Eli Weinstock-Herman

Real World Azure: Lease Container bug in Azure Storage API

Original post posted on November 16, 2015 at LessThanDot.com

Recently we’ve been working with the raw Azure Storage API to try and get to a more stable solution then the far more aggressively changing Azure Storage SDK. One of the goals is to be able to work equally well locally, against the emulator, and in production. We’re used to cases where the Emulator diverges from production or the documentation, but recently we found a case where the emulator and documentation match, but the production services appear to be wrong.

Real World Azure

There are a lot of great resources out there on Azure, from demos to webcasts to white papers filled with architectural diagrams. This is to be expected. Microsoft products tend to focus on the 15 minute demo or polished architecture diagram in an enterprise whitepaper, a controlled exposure of only a subset of the functionality you will use in the real world.

I have used Azure daily for years on live business and personal projects, not demos. From supporting production systems running hundred of millions of storage transactions to figuring out why a change to the Azure Management API limits sends certain legacy code into a death spiral to working directly with the APIs in 3-4 different languages to months where we had 2-4 active support cases at any time. These are examples found in the real, production world.

The prior “real world azure” post (September 2013) was a Azure API Queue bug that is still present today.

This newer bug is more minor, unless you are relying on the error codes to be correct, in which case it’s kind of painful. It’s also concerning because, while we don’t build Storage APIs and SDKs for a living, we caught this in our integration tests relatively quickly, but it appears to have been missed in Microsoft testing thus far.

What is Azure Blob Storage?

The shortest explanation I can provide for Azure Blob service is to think of it as an infinitely wide file system. Azure blobs reside in Containers (folders). We have the ability to Lease Containers or Blobs (think of leases as similar to file locks that have the option of automatically releasing at a future time). Once a Container or Blob is Leased, only operations that include the correct lease are allowed to operate on them (except some cases where having no lease is still allowed, like read/download).

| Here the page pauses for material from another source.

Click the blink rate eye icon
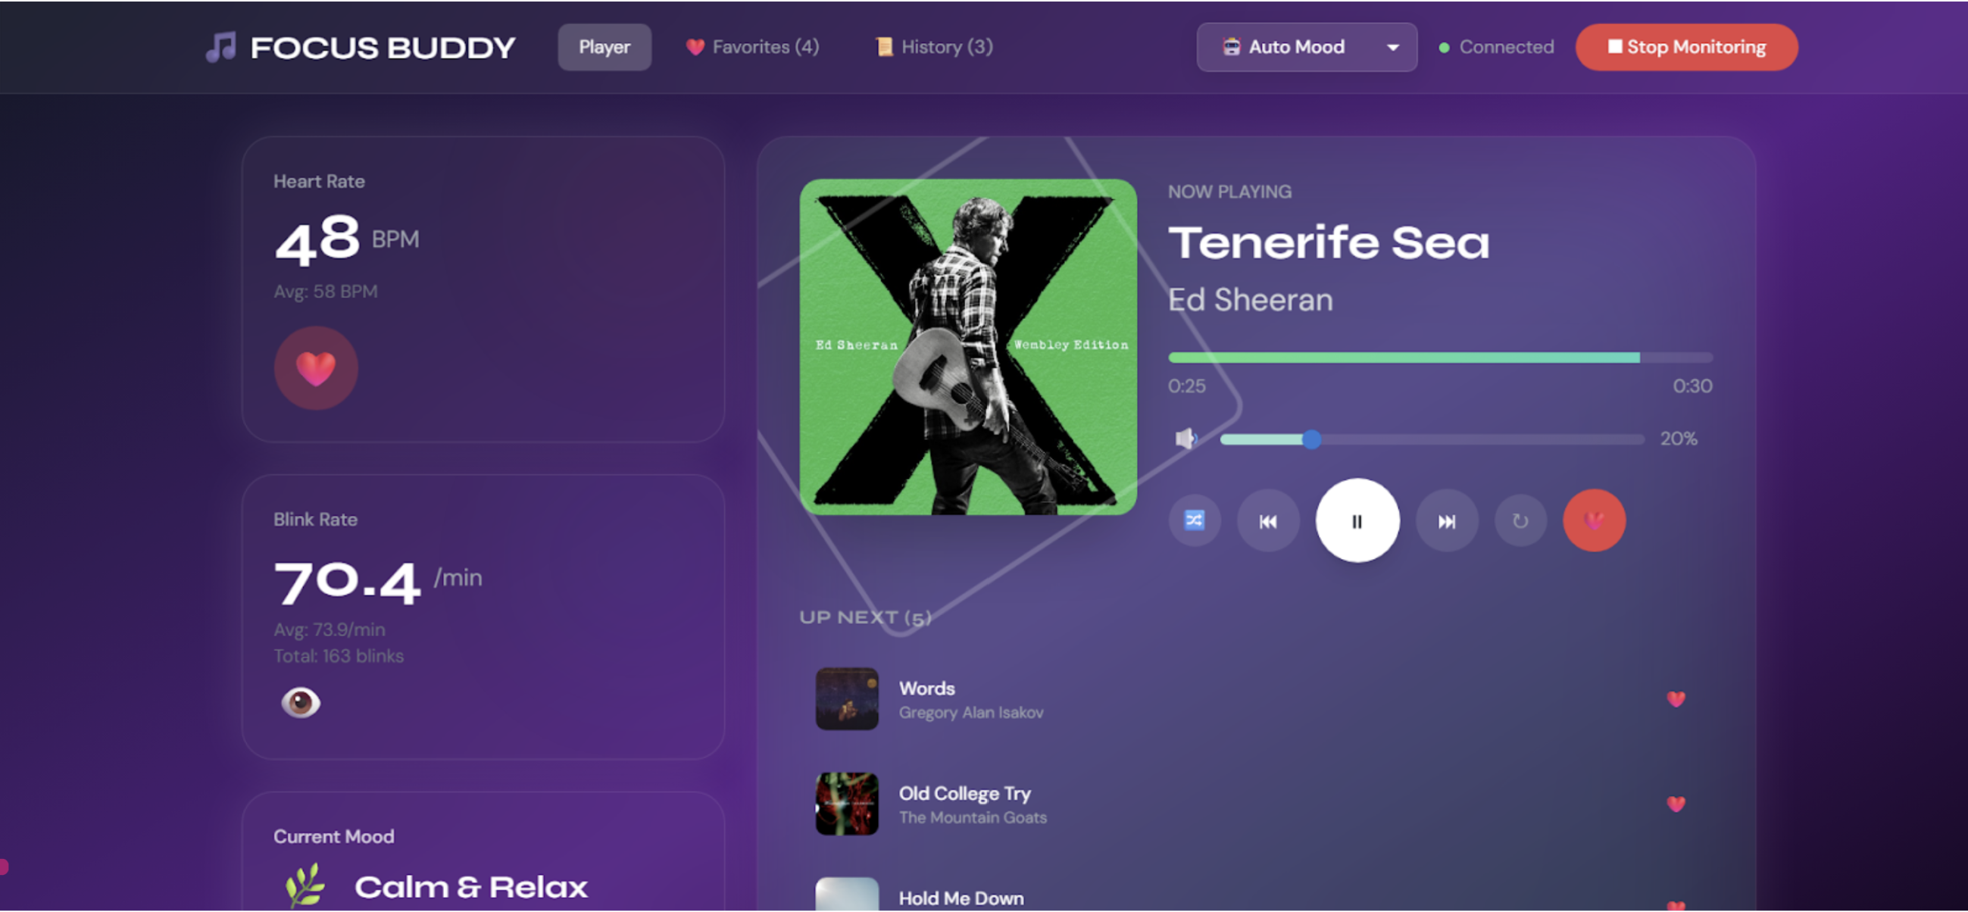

Leasing Non-Existent Containers

The Azure REST API outlines all of the errors you can expect to get back, nicely broken down into a common set of errors and service-specific lists (Blob Service Errors).

The two error codes we are looking at are:

ContainerNotFound: Not Found (404) – The specified container does not exist.
BlobNotFound: Not Found (404) – The specified blob does not exist.

A test for the Lease Container Operation can be implemented using the SDK like this:

ContainerNotFoundReturnsWrongError.cs

/// <summary>
/// Emulator: Returns 404 Container Not Found (tested with 3.3 and other versions)
/// Azure API: Returns 404 Blob Not Found (tested with 3.3 and other versions)
/// </summary>
[Test]
public void AcquireLease_NonExistentContainer_ReturnsContainerNotFoundError()
{
    var blobClient = _account.CreateCloudBlobClient();
    var containerReference = blobClient.GetContainerReference("nonexistent-container");

    int statusCode = -1;
    string status = "not defined";
    try
    {
        containerReference.AcquireLease(TimeSpan.FromSeconds(15), Guid.NewGuid().ToString());
    }
    catch (StorageException exc)
    {
        statusCode = exc.RequestInformation.HttpStatusCode;
        status = exc.RequestInformation.HttpStatusMessage;
    }

    Assert.AreEqual(ErrorCode_NotFound, statusCode);
    Assert.AreEqual(ErrorStatus_ContainerNotFound, status);
}

(There are also examples of raw HTTP implementations in that same test file to verify it is not an SDK error, which is also why we’ll look at the response at the network level using fiddler).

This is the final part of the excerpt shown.